We confirmed the fidelity genotyping (directly and imputed) of the OncoArray platform by considering concordance of these genotypes relative to genotypes obtained from analogous genotyping platform (Supplementary Note).
Imputation analysis
A detailed description of the imputation procedures used by the OncoArray consortium and in this Lung Oncoarray project, has been described previously.5 Briefly, the reference Dataset was the 1000 Genomes Project (GP) Phase 3 (Haplotype release date October 2014). The forward alignment of SNPs genotyped on the Oncoarray was confirmed by blasting the sequences used for defining SNPs against the 1000 Genomes. Any ambiguous SNPs were subjected to a frequency comparison to 1000 Genomes variants. Allele frequencies were calculated from a large collection of control samples from Europeans (from 108,000 samples) and Asians (11,000 samples). A difference statistic is calculated by the formula: (|p1-p2|- 0.01)2/((p1+p2)(2-p1-p2)) where p1 and p2 are the frequencies our dataset and in the 1000 genomes respectively5. A cutoff of 0.008 in Europeans and 0.012 in Asians is needed to pass. SNPs where the frequency would match if the alleles were flipped were excluded from imputation, but not from the association analyses.5 AT/GC SNPs were not present in previously genotyped lower density arrays. Because all imputation was performed to the same standard all SNPs had the same orientation at the time of imputation. The OncoArray whole genome data were imputed in a two-stage procedure using SHAPEIT to derive phased genotypes, and IMPUTEv229 to perform imputation of the phased data. We included for imputation only the more common variant if more than one variant yielded a match at the same position. The detailed parameter settings are in the Supplementary Note.

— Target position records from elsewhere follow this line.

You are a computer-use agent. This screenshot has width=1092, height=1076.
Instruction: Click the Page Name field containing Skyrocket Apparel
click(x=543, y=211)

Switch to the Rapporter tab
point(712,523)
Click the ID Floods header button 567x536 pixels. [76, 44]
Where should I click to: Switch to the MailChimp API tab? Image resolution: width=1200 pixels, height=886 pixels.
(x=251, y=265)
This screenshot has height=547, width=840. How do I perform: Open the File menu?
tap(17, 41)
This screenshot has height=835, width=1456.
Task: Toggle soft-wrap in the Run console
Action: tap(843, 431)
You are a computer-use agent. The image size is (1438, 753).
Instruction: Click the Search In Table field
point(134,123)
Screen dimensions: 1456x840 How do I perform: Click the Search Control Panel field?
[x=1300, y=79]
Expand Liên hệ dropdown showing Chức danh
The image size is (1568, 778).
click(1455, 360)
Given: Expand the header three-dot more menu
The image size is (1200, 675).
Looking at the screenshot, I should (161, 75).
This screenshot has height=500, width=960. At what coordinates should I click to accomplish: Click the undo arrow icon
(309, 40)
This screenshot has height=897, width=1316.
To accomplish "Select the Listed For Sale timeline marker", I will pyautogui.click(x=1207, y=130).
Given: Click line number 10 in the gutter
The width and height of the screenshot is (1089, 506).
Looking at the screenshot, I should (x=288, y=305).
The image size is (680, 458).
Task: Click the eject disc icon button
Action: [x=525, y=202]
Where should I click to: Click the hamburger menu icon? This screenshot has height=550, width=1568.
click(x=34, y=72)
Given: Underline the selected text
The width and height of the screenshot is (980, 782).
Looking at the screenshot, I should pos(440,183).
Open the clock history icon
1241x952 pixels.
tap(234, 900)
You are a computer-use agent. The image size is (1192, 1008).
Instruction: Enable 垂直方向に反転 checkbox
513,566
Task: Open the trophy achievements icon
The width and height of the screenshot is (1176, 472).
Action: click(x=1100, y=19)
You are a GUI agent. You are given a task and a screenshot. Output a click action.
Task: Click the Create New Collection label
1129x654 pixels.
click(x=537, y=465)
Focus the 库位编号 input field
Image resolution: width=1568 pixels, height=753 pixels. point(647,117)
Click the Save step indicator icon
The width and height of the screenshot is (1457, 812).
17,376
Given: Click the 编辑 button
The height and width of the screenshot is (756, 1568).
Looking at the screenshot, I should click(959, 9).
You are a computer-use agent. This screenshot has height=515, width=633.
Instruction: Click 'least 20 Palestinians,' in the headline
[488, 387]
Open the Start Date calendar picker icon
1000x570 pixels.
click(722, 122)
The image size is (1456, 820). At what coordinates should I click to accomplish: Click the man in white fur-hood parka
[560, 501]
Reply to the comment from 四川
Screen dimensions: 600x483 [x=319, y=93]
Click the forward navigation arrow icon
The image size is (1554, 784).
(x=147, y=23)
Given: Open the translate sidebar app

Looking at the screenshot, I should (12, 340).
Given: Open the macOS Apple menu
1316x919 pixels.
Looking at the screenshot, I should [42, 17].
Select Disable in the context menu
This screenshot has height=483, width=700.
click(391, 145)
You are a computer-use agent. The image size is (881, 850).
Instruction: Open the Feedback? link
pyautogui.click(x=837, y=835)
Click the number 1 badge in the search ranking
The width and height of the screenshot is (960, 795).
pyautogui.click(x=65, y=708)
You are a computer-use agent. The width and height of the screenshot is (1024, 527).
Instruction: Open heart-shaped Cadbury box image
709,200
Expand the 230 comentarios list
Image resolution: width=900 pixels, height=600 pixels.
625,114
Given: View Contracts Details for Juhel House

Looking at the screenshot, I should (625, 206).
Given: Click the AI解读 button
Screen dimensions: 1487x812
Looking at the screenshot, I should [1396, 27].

Meta-analysis of lung cancer GWAS
FlashPCA30 was run for principal component analysis (PCA) to infer genetic ancestry by genotype. The regression model assumed an additive genetic model and included the first three eigenvalues from FlashPCA as covariates. For imputed data of smaller sample size, which was enrolled in our analysis later, we changed the method score to EM algorithm to accommodate smaller sample size.
We combined imputed genotypes from 14,803 cases and 12,262 controls from the OncoArray series with 14,436 cases and 44,188 controls samples undertaken by the previous lung cancer GWAS3,4,6, including studies of IARC, MDACC, SLRI, ICR, Harvard, NCI, Germany and deCODE as described previously3,4,6, and we ensured that there were no overlap between the ATBC, EAGLE and CARET studies included in both the previous GWAS and current OncoArray dataset by comparing the identity tags (IDs) of all study participants.
In addition to lung cancer, analyses by histological strata (adenocarcinoma, squamous cell carcinoma, small cell carcinoma (SCLC) and smoking status (Ever/Never) was assessed where data were available. Results from analyses defined by Ever and Never smoking strata did not identify any novel variants.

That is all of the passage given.